Whiley / RFCs

Request for Comment (RFC) proposals for substantial changes to the Whiley language.
3 stars 2 forks source link

Understanding Strict Subtyping #69

Open DavePearce opened 4 years ago

DavePearce commented 4 years ago

(see also https://github.com/Whiley/WhileyCompiler/issues/1003)

There are some perhaps unexpected issues arising from the current definition of strict subtyping:

Types vs Aliases

Currently, a somewhat arbitrary distinction is made between aliases and types. The former are types without invariants. The latter retain nominal information. This brings out some strange effects. For example, this doesn't compile:

type metres is (int x)
type centimetres is (int x)
type Length is metres|centimetres

function toLength(metres m) -> Length:
    return m

The key problem here is that both metres and centimetres are treated as aliases and, hence, are indistinguishable from their underlying type.
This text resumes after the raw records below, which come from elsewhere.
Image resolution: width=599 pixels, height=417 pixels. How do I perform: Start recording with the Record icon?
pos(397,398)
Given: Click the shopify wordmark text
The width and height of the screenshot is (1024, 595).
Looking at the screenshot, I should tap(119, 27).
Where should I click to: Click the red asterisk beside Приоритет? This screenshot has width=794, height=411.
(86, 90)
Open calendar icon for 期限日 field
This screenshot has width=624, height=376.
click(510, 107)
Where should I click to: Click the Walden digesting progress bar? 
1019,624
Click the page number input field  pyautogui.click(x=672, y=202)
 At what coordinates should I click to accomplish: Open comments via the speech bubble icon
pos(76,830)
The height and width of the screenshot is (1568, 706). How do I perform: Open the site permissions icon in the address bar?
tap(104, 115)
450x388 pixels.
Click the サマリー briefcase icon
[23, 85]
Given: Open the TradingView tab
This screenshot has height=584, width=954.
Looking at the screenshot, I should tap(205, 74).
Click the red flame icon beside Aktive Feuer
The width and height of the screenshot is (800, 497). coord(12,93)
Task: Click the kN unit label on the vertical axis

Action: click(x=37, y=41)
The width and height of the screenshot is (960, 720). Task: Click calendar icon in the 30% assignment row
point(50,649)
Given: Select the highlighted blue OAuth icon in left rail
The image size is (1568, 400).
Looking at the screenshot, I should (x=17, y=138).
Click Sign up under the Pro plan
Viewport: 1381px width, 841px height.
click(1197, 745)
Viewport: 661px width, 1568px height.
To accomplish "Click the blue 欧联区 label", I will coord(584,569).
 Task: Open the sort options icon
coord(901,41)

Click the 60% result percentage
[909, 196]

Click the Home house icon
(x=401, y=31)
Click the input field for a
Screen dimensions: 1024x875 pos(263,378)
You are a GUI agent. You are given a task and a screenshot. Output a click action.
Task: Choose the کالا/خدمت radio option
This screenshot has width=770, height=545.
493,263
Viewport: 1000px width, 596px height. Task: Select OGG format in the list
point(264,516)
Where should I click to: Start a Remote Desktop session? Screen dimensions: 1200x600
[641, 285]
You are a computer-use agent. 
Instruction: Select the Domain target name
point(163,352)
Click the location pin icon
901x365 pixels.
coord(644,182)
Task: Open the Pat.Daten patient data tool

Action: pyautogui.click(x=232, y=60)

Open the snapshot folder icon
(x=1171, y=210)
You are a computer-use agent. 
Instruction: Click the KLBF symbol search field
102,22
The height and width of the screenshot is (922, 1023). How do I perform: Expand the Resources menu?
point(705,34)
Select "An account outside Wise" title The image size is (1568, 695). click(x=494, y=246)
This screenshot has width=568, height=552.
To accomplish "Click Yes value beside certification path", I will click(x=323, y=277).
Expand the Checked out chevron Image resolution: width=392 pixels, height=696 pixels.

This means the above program is interpreted as:

function toLength(int m) -> int|int:
    return m

We can actually fix this at the moment by redefining the two types as:

type metres is (int x) where true
type centimetres is (int x) where true

NOTE: Recursive types also have some problems here since there is no true "underlying" representation of them at this time.

Subtyping Depth

There are currently some clear challenges around how strict subtyping works. This is the most canonical example:

type nat is (int x) where x >= 0
type pos is (nat x) where x > 0

function f(pos p) -> nat|pos:
   return p

This fails because p can flow into both nat and pos --- meaning we have an ambiguous coercion. In fact, we can simplify this further:

function f(pos p) -> int|pos:
   return p

Again, this seems a bit dumb.

Runtime Type Tests

These are not currently working very well. For example, the following fails:

function f(nat|pos p) -> bool:
    if p is pos:
        return true
    else:
        return false

This seems a bit ridiculous!

DavePearce commented 4 years ago

A Coherent Model?

A key question is whether we can determine a coherent model to use as a foundation

The obvious starting points for this model are:

  1. (No Aliases). We drop entirely the concept of an alias. Then, for any nominal type N we have N <: N and N <: U where U is an underlying type of N (e.g. N is (U x) where ...). This resolves entirely the first two issues above. The golden rule is that we never expand a nominal on the left-hand side.
  2. (Simple Type Tests). Every type test must be on an expression of union type and the selector must match exactly one of the cases. This resolves the third point above.
  3. (Structural Casts). To enable flexibility in movement between types structural cases are still permitted. For example, casting nat into pos, etc.

The following programs are clearly broken by this:

type List_1 is null|{int data, List_1 next}
type List_2 is null|{int data, List_2 next}

method main(List_1 l1):
    List_2 l2 = l1